Conv2d

class Conv2d(in_channels, out_channels, kernel_size, stride=1, padding=0, dilation=1, groups=1, bias=True, conv_mode='cross_correlation', compute_mode='default', padding_mode='zeros', **kwargs)[源代码]

对输入张量进行二维卷积

例如, 给定一个大小为 \((N, C_{\text{in}}, H, W)\) 的输入, 该层通过下述过程产生一个大小为 \((N, C_{\text{out}}, H_{\text{out}}, W_{\text{out}})\) 的输出。

\[\text{out}(N_i, C_{\text{out}_j}) = \text{bias}(C_{\text{out}_j}) + \sum_{k = 0}^{C_{\text{in}} - 1} \text{weight}(C_{\text{out}_j}, k) \star \text{input}(N_i, k)\]

其中 \(\star\) 是有效的2D互相关运算; \(N\) 是批大小; \(C\) 表示通道数; \(H\) 是以像素为单位输入平面的高度; \(W\) 是以像素为单位的平面宽度。

通常,输出的特征图的形状可以被下面的方式推导出来:

input: \((N, C_{\text{in}}, H_{\text{in}}, W_{\text{in}})\)

output: \((N, C_{\text{out}}, H_{\text{out}}, W_{\text{out}})\) 在此式中

\[\text{H}_{out} = \lfloor \frac{\text{H}_{in} + 2 * \text{padding[0]} - \text{dilation[0]} * (\text{kernel_size[0]} - 1) - 1}{\text{stride[0]}} + 1 \rfloor\]
\[\text{W}_{out} = \lfloor \frac{\text{W}_{in} + 2 * \text{padding[1]} - \text{dilation[1]} * (\text{kernel_size[1]} - 1) - 1}{\text{stride[1]}} + 1 \rfloor\]

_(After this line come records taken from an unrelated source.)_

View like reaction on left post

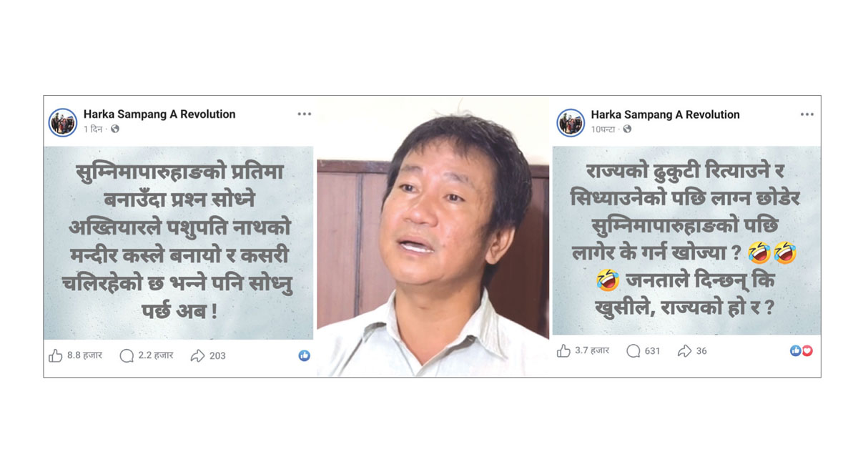pyautogui.click(x=305, y=355)
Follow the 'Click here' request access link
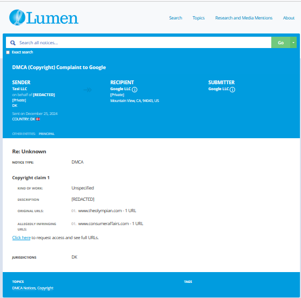Image resolution: width=301 pixels, height=298 pixels. pos(21,238)
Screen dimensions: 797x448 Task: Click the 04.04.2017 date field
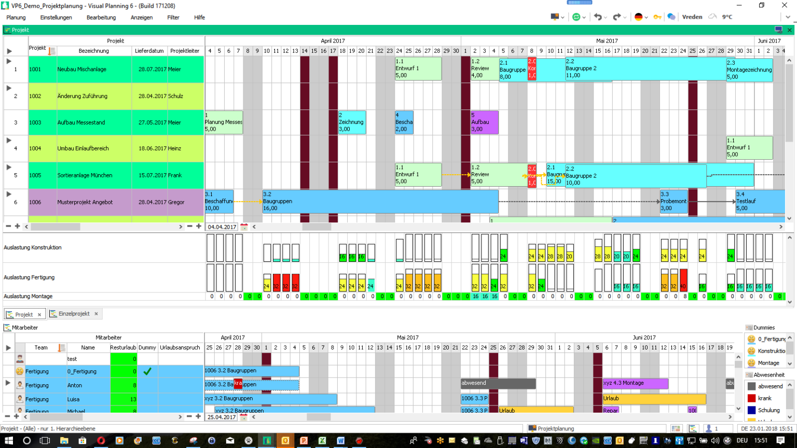222,227
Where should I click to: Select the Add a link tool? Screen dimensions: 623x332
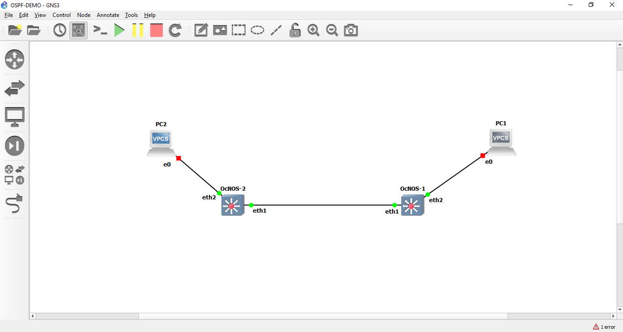click(14, 204)
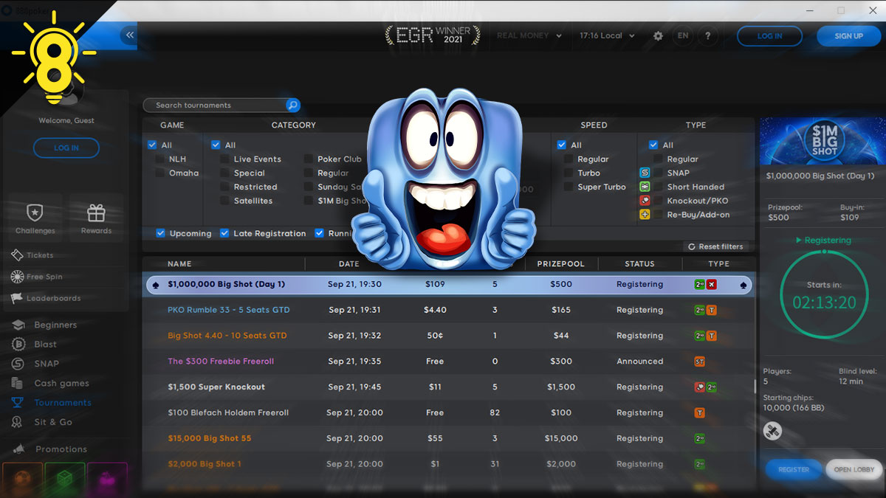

groups == in_channelsout_channels == K * in_channels ,其中 K 是正整数,该操作也被称为深度方向卷积(depthwise convolution)。

In other words, for an input of size \((N, C_{\text{in}}, H_{\text{in}}, W_{\text{in}})\), a depthwise convolution with a depthwise multiplier K, can be constructed by arguments \((in\_channels=C_{\text{in}}, out\_channels=C_{\text{in}} \times K, ..., groups=C_{\text{in}})\).

参数
  • in_channels (int) – 输入数据中的通道数。

  • out_channels (int) – 输出数据中的通道数。

  • kernel_size (Union[int, Tuple[int, int]]) – 空间维度上的权重大小。如果kernel_size 是一个 int, 实际的kernel大小为 (kernel_size, kernel_size).

  • stride (Union[int, Tuple[int, int]]) – stride of the 2D convolution operation. Default: 1.

  • padding (Union[int, Tuple[int, int]]) – size of the paddings added to the input on both sides of its spatial dimensions. Default: 0.

  • dilation (Union[int, Tuple[int, int]]) – dilation of the 2D convolution operation. Default: 1.

  • groups (int) – number of groups into which the input and output channels are divided, so as to perform a grouped convolution. When groups is not 1, in_channels and out_channels must be divisible by groups, and the shape of weight should be (groups, out_channel // groups, in_channels // groups, height, width). Default: 1.

  • bias (bool) – whether to add a bias onto the result of convolution. Default: True.

  • conv_mode (str) – supports cross_correlation. Default: cross_correlation.

  • compute_mode (str) – when set to “default”, no special requirements will be placed on the precision of intermediate results. When set to “float32”, “float32” would be used for accumulator and intermediate result, but only effective when input and output are of float16 dtype. Default: default.

  • padding_mode (str) – “zeros”, “reflect” 或者 “replicate”。默认值:”zeros”。更多信息参考 Pad

Shape:

input: \((N, C_{\text{in}}, H_{\text{in}}, W_{\text{in}})\). output: \((N, C_{\text{out}}, H_{\text{out}}, W_{\text{out}})\).

注解

  • weight 的shape通常为 (out_channels, in_channels, height, width) ,

    如果 groups 不为 1, shape 应该是 (groups, out_channels // groups, in_channels // groups, height, width)

  • bias 的shape通常为 (1, out_channels, *1)

返回

module. The instance of the Conv2d module.

返回类型

Return type

实际案例

>>> import numpy as np
>>> m = M.Conv2d(in_channels=3, out_channels=1, kernel_size=3)
>>> inp = mge.tensor(np.arange(0, 96).astype("float32").reshape(2, 3, 4, 4))
>>> oup = m(inp)
>>> oup.numpy().shape
(2, 1, 2, 2)